──────── Records to process ────────
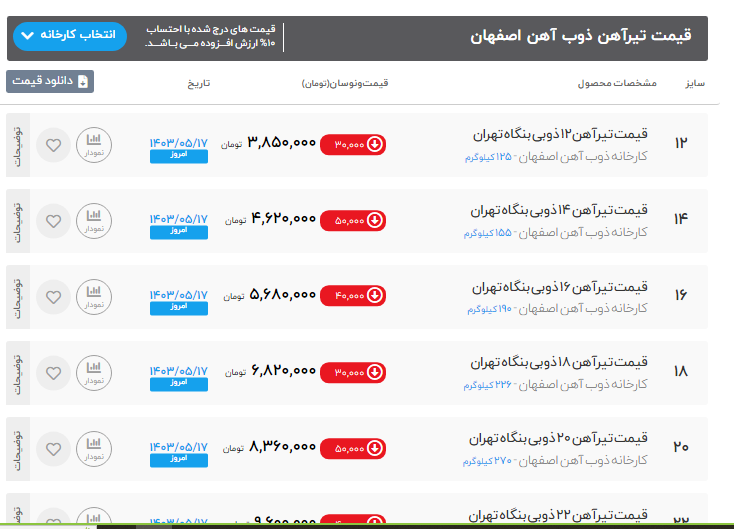
Task: Click the دانلود قیمت button
Action: (x=50, y=82)
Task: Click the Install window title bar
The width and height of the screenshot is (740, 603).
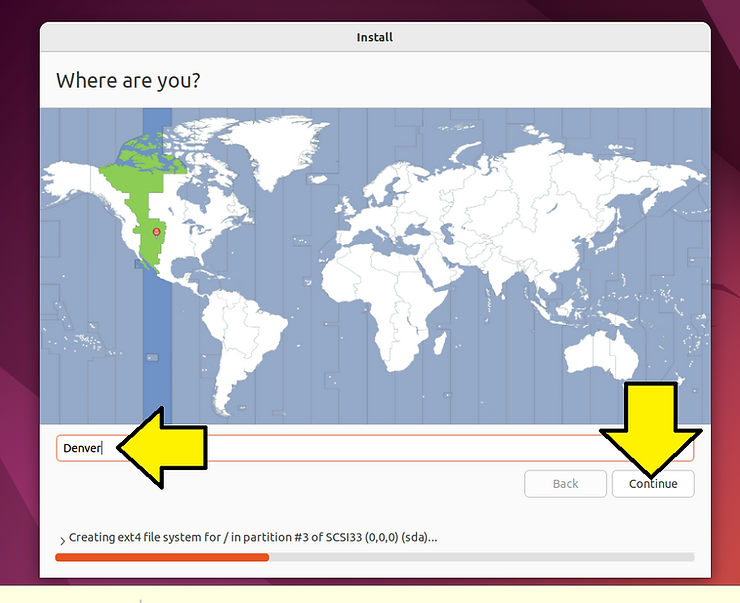Action: tap(375, 38)
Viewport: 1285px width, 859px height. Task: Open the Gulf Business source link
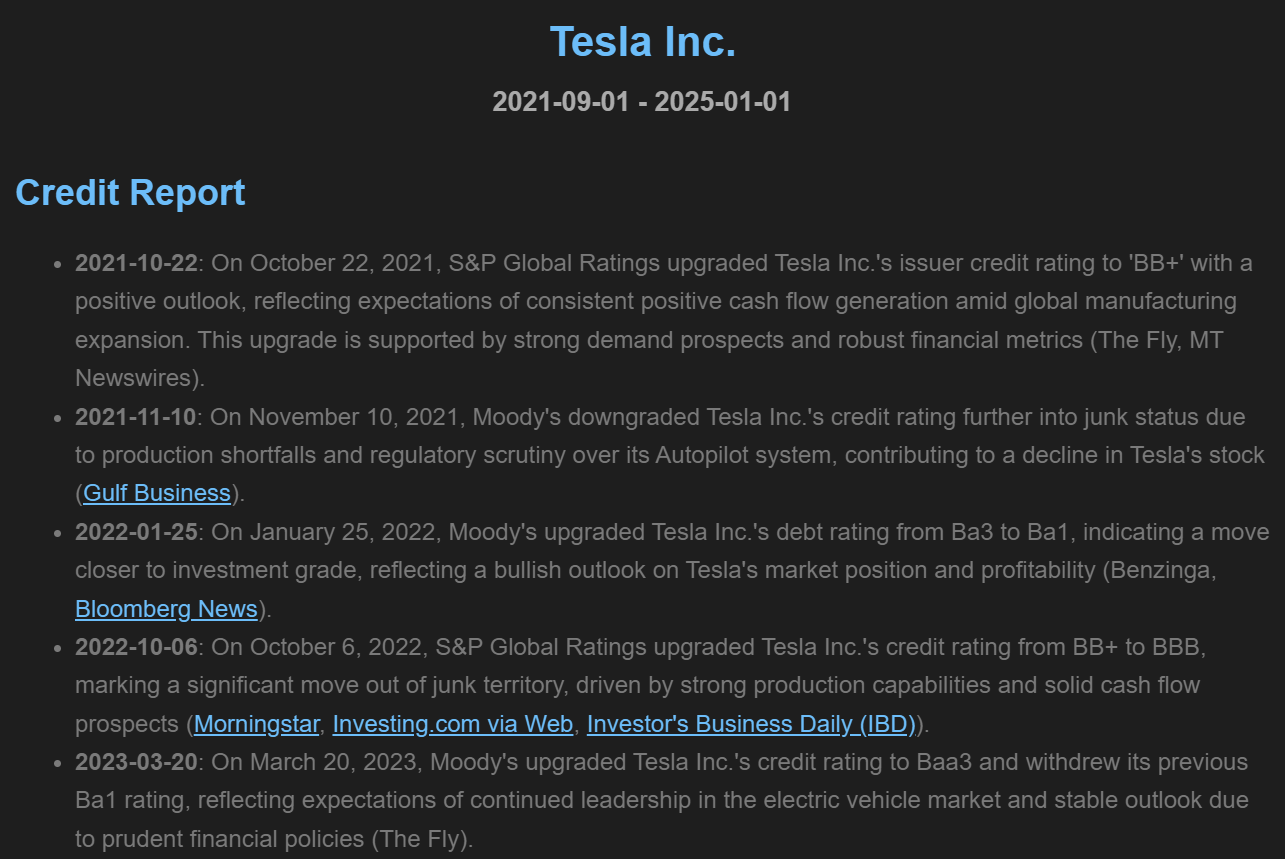click(157, 493)
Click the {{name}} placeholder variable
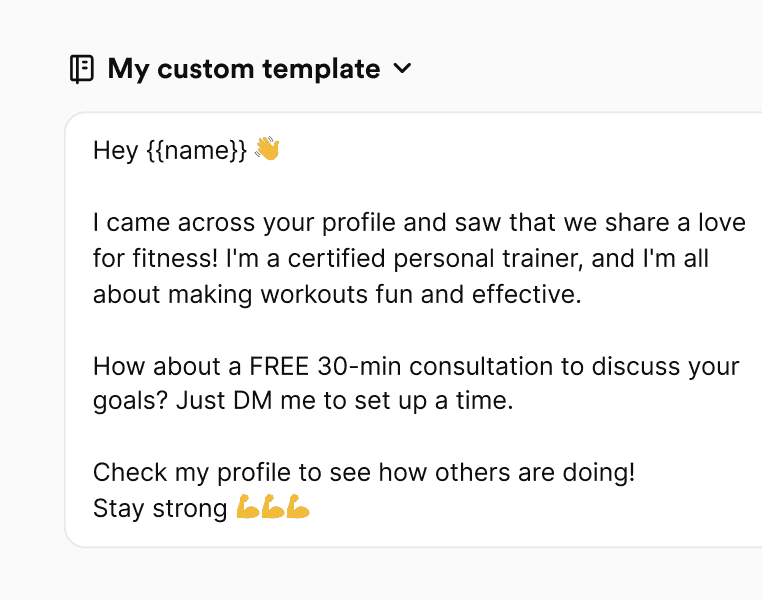762x600 pixels. tap(196, 151)
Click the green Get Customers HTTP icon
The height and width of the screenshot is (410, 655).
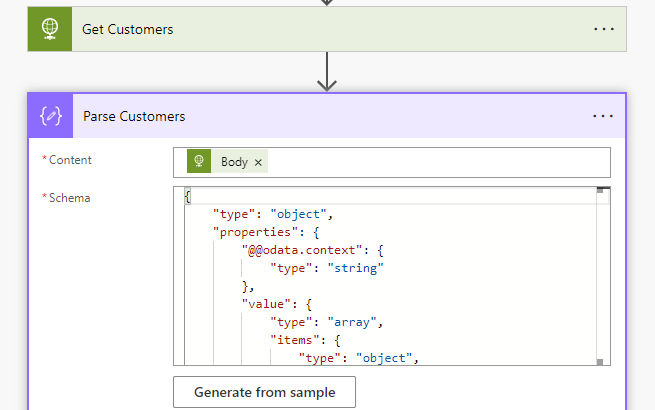coord(50,29)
────────
→ Work request: Every line from the one with "Click the green Get Customers HTTP icon" through the end of the records is to be reproduced exactly, and the pictures are to be left out.

→ Result:
Click the green Get Customers HTTP icon
The height and width of the screenshot is (410, 655).
coord(50,29)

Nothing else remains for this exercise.